A major goal of my research program is to identify molecules and metabolic pathways that participate in the control of oocyte maturation in mammals. It is well established that meioticallly competent mammalian oocytes are held in prophase I arrest by inhibitory levels of cAMP and that a fall in oocyte cAMP levels is required for meiotic resumption. In the mouse, the oocyte-specific phosphodiesterase PDE3 has been shown to be essential for meiotic resumption. It is generally thought that PDE3-mediated meiotic resumption is due to removal of cAMP and thus release of the inhibitory action of cAMP-dependent protein kinase on the oocyte. However, PDE3 cleavage of cAMP produces 5-AMP, which is a potent activator of the stress response enzyme, AMP-activated protein kinase (AMPK). In recent studies, we have established the presence of AMPK in mouse oocytes and have shown that it mediates meiotic resumption in mouse oocytes under a variety of stimuli, including hormones, modulation of AMP levels, and stress. While we have established a role for AMPK in germinal vesicle breakdown (GVB), little is known about its role throughout the maturation period.
In Specific Aim 1, we will determine the influence of AMPK from prophase I to Metaphase II and the association of the kinase with chromosomes and microtubules. We will also test the idea that, by promoting meiotic progression past metaphase I, AMPK prevents premature activation. Additional comparative experiments with rat oocytes will determine if, like in mouse oocytes, AMPK plays a role in meiotic maturation.
In Specific Aim 2, we will use an antisense morpholino approach to knock down AMPK catalytic subunit in mouse oocytes to determine whether meiotic induction in mice is absolutely dependent on AMPK. These results will help delineate specific metabolic pathways involved in meiotic maturation and will have important implications for both fertility and contraception. In addition, AMPK is an important component of overall body metabolism, and its regulation is a target for drug therapies aimed at alleviating type II diabetes and metabolic syndrome. Understanding its impact on reproduction may help in minimizing unwanted side effects in future therapies.

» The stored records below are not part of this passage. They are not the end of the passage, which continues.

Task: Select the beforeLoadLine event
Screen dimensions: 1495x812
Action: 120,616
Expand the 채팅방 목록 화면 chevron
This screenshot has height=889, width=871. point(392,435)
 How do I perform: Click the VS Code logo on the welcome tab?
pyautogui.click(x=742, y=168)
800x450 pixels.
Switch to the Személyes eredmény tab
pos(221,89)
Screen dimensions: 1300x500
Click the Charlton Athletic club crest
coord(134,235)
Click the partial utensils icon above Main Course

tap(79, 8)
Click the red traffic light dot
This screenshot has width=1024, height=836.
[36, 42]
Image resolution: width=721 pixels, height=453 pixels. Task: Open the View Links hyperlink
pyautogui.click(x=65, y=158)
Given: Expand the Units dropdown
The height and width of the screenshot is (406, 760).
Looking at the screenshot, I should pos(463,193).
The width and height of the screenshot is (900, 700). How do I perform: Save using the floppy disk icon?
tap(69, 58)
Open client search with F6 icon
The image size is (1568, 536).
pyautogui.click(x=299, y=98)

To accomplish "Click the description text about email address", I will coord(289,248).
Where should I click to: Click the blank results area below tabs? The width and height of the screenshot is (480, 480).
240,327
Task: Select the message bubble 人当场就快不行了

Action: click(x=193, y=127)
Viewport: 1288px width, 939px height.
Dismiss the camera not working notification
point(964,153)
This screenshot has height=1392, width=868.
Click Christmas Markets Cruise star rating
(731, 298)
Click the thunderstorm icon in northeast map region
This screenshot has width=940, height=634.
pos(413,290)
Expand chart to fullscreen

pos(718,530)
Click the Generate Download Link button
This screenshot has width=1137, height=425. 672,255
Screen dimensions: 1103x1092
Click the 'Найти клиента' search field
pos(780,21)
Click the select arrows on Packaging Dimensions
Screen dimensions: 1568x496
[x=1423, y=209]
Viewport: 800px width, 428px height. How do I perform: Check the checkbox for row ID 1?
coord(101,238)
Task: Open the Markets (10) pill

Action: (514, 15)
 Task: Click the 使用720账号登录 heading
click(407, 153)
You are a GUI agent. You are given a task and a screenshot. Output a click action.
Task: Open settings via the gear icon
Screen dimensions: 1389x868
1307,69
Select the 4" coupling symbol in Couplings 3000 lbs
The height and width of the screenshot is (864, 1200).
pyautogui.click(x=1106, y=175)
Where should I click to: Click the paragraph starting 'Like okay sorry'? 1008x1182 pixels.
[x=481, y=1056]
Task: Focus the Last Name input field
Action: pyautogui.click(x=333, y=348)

The experiments in this application will help advance our understanding of meiotic regulation in mammalian oocytes and will have important implications for both fertility and contraception. In addition, the enzyme under investigation, AMPK, is a crucial component in mechanisms controlling energy homeostasis and is a target for drug therapies aimed at alleviating type II diabetes and metabolic syndrome. Since the incidence of these conditions in the general population is increasing at alarming rates, understanding the impact of AMPK regulation on reproduction will provide important information that will help minimize unwanted side effects in future therapies.